[Start of section]
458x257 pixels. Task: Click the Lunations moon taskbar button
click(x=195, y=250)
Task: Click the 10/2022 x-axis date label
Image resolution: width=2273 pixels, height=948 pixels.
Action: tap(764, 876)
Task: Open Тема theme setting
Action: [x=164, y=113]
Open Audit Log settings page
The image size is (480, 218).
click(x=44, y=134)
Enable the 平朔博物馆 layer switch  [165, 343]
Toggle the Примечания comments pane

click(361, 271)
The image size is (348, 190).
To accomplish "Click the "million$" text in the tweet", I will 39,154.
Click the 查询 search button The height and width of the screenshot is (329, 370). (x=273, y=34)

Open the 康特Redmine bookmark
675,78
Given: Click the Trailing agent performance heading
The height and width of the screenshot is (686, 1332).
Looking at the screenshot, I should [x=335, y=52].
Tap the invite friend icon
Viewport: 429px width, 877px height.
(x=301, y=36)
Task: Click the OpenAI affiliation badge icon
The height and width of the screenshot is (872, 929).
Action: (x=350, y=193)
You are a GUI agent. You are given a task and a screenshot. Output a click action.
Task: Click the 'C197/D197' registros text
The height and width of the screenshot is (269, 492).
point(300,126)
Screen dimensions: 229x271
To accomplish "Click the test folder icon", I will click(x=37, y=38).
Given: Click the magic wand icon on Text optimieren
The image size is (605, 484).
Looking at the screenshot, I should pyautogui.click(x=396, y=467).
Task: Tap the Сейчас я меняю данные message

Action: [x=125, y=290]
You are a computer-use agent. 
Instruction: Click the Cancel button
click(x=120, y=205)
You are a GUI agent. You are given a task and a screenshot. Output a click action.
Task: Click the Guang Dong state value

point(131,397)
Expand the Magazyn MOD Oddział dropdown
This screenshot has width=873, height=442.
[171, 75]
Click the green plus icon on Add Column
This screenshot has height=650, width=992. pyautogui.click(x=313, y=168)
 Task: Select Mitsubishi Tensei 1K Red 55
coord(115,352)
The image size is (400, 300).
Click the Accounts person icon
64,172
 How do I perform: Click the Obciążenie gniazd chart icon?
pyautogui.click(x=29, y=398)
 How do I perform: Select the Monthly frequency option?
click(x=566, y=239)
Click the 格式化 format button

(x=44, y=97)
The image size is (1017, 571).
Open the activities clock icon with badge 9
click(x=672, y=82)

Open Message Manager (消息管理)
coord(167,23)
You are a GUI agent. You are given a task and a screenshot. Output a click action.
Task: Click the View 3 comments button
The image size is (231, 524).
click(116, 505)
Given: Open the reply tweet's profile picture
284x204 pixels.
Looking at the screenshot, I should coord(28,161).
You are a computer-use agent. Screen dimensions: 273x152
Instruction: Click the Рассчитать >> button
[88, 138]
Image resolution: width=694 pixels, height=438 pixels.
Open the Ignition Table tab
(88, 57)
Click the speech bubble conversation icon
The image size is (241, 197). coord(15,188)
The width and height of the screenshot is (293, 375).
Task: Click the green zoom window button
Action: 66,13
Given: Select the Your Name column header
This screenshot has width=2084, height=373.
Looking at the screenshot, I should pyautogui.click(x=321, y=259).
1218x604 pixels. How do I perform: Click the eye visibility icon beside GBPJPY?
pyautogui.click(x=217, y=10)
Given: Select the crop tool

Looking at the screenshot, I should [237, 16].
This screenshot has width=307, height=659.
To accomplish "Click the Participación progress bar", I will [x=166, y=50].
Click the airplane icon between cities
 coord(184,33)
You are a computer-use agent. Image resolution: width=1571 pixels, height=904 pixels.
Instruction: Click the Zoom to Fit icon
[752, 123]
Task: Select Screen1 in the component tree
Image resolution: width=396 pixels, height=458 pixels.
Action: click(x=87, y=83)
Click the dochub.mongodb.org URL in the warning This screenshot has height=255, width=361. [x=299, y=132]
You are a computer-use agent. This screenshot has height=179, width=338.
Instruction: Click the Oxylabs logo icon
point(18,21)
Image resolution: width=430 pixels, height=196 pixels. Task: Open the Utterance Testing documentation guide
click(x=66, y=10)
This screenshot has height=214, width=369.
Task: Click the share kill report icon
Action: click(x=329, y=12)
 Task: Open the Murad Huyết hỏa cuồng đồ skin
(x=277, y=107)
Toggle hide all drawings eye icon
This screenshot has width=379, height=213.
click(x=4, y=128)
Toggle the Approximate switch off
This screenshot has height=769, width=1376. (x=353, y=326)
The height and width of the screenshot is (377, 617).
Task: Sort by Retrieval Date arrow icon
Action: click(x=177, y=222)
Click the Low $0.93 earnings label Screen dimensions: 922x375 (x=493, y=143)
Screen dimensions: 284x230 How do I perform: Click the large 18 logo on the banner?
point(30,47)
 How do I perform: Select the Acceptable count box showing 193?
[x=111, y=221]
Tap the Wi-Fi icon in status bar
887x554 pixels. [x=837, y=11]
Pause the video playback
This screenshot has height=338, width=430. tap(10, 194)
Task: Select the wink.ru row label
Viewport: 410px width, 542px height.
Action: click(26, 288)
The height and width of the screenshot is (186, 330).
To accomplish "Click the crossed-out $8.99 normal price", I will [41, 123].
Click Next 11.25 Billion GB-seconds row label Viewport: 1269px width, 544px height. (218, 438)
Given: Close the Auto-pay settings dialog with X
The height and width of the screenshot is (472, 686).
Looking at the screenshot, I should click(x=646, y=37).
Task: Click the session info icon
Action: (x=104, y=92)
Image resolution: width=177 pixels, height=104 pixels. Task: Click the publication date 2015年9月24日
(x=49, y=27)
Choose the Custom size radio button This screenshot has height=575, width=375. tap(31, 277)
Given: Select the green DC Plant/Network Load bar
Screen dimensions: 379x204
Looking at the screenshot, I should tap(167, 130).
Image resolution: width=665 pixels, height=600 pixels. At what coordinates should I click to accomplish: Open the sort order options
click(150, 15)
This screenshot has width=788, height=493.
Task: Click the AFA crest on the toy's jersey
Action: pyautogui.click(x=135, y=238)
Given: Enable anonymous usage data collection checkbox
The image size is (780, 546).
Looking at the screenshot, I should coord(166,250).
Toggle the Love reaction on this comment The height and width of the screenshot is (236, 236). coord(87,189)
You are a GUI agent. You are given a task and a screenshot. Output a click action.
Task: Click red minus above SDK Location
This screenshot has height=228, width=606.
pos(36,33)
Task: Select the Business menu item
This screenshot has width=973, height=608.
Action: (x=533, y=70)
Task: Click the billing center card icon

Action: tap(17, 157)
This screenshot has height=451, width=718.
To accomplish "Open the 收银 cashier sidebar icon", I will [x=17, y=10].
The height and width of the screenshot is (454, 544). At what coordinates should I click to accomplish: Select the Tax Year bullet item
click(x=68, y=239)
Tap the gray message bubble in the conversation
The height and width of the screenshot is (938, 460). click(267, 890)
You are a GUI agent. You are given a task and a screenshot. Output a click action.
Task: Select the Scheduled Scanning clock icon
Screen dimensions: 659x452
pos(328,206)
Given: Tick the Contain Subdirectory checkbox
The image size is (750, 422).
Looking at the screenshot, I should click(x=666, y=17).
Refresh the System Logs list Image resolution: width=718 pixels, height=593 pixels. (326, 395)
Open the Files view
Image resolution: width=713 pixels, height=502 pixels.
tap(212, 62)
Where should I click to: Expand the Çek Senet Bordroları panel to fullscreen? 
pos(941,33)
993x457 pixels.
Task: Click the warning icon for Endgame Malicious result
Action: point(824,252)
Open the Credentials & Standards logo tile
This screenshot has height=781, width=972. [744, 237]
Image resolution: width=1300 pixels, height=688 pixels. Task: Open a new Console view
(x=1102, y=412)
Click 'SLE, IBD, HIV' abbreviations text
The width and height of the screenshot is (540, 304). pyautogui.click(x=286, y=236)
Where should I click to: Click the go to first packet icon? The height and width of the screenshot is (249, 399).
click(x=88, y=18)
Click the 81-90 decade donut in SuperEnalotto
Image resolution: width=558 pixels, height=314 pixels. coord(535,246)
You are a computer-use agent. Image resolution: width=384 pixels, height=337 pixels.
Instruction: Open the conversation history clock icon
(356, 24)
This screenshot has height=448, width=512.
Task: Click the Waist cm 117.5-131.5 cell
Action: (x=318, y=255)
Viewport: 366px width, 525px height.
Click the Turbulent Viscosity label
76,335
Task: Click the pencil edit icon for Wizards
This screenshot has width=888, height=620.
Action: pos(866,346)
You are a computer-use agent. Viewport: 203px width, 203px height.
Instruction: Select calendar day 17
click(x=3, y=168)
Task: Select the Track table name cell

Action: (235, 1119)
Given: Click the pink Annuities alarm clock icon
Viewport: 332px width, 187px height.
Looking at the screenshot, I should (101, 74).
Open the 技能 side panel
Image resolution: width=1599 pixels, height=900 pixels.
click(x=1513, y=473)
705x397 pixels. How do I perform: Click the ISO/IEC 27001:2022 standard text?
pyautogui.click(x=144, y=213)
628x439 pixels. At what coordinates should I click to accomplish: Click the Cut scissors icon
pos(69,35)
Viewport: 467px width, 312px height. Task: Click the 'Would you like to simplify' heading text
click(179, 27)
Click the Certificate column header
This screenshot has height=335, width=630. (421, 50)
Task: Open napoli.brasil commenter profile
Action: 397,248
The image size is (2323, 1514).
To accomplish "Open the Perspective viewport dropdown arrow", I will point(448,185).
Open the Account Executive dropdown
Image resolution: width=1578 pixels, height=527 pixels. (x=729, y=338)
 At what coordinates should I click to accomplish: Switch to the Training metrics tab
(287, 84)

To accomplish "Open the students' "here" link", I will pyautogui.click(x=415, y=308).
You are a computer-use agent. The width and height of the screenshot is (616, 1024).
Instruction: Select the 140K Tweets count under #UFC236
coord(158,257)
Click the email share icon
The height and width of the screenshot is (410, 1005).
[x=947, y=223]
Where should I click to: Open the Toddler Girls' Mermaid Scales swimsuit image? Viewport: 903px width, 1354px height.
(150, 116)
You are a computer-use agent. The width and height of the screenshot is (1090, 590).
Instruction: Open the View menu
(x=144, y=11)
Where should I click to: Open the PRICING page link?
[End of section]
▶ **Exercise prompt**
Scan the entries and show every line in which the word "computer" is found.

▶ **Written answer**
You are a computer-use agent. 
You are a computer-use agent. Screen dimensions: 273x152
You are a computer-use agent. Image resolution: width=1571 pixels, height=904 pixels.
You are a computer-use agent. This screenshot has height=179, width=338.
You are a computer-use agent. Image resolution: width=384 pixels, height=337 pixels.
You are a computer-use agent. Viewport: 203px width, 203px height.
You are a computer-use agent. The width and height of the screenshot is (616, 1024).
You are a computer-use agent. The width and height of the screenshot is (1090, 590).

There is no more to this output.